Zhang, Xinyuan (University of Chinese Academy of Sciences), Tian, Yonglin (Institute of Automation, Chinese Academy of Sciences), Lin, Fei (Macau University of Science and Technology), liu, yue (State Key Laboratory of Multimodal Artificial Intelligence Syste), MA, JING (China Ship Research and Development Academy), WANG, XIAO (Anhui University), Szatmáry, Kornélia Sára (Obuda University), Wang, Fei-Yue (Institute of Automation, Chinese Academy of Sciences)

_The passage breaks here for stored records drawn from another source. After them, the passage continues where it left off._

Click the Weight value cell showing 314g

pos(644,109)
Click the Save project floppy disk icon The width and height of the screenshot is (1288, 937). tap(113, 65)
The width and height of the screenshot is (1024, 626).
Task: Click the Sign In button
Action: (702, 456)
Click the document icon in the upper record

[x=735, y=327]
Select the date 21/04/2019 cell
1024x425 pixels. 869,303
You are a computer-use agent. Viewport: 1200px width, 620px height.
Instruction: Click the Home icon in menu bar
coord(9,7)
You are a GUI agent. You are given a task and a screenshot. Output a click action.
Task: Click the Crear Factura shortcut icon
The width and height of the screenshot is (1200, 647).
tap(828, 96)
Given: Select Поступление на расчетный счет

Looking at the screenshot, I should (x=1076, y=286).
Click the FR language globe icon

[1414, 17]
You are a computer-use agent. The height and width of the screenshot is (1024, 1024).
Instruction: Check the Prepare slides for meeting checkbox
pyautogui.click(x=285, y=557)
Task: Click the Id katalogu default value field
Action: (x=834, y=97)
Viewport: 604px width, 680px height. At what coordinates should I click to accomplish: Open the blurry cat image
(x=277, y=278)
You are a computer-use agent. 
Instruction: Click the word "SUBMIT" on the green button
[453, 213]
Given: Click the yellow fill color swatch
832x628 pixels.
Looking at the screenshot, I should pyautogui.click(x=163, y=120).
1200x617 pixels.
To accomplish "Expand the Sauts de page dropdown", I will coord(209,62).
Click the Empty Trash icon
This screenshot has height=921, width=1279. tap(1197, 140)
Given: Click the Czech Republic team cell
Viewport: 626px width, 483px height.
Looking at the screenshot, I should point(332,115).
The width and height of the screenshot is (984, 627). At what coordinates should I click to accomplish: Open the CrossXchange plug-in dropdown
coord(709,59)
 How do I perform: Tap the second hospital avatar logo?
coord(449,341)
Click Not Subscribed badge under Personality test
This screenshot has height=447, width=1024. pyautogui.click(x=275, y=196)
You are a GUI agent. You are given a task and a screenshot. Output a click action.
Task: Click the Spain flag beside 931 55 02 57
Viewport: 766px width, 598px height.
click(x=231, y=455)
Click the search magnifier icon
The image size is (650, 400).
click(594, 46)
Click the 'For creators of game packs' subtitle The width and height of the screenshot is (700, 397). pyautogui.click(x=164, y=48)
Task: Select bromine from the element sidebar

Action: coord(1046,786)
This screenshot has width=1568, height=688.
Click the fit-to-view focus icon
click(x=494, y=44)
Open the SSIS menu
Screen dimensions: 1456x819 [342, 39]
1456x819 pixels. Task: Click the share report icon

LogisticsVLN: Vision-Language Navigation for Low-Altitude Terminal Delivery Based on Agentic UAVs

Scheduled for presentation during the Video Session "On-Demand Video Presentations" (VP-VP), Saturday, November 22, 2025, 08:00−18:00, On-Demand Platform

2025 IEEE 28th International Conference on Intelligent Transportation Systems (ITSC), November 18-21, 2025, Gold Coast, Australia

This information is tentative and subject to change. Compiled on April 2, 2026

Keywords Last-Mile Delivery Optimization with Autonomous Vehicles and Drones, Low Altitude Urban Mobility and Logistics

Abstract

The growing demand for intelligent logistics, particularly fine-grained terminal delivery, underscores the need for autonomous UAV (Unmanned Aerial Vehicle)-based delivery systems. However, most existing last-mile delivery studies rely on ground robots, while current UAV-based Vision-Language Navigation (VLN) tasks primarily focus on coarse-grained, long-range goals, making them unsuitable for precise terminal delivery. To bridge this gap, we propose LogisticsVLN, a scalable aerial delivery system built on multimodal large language models (MLLMs) for autonomous terminal delivery. LogisticsVLN integrates lightweight Large Language Models (LLMs) and Visual-Language Models (VLMs) in a modular pipeline for request understanding, floor localization, object detection, and action-decision making. To support research and evaluation in this new setting, we construct the Vision-Language Delivery (VLD) dataset within the CARLA simulator. Experimental results on the VLD dataset showcase the feasibility of the LogisticsVLN system. In addition, we conduct subtask-level evaluations of each module of our system, offering valuable insights for improving the robustness and real-world deployment of foundation model-based vision-language delivery systems.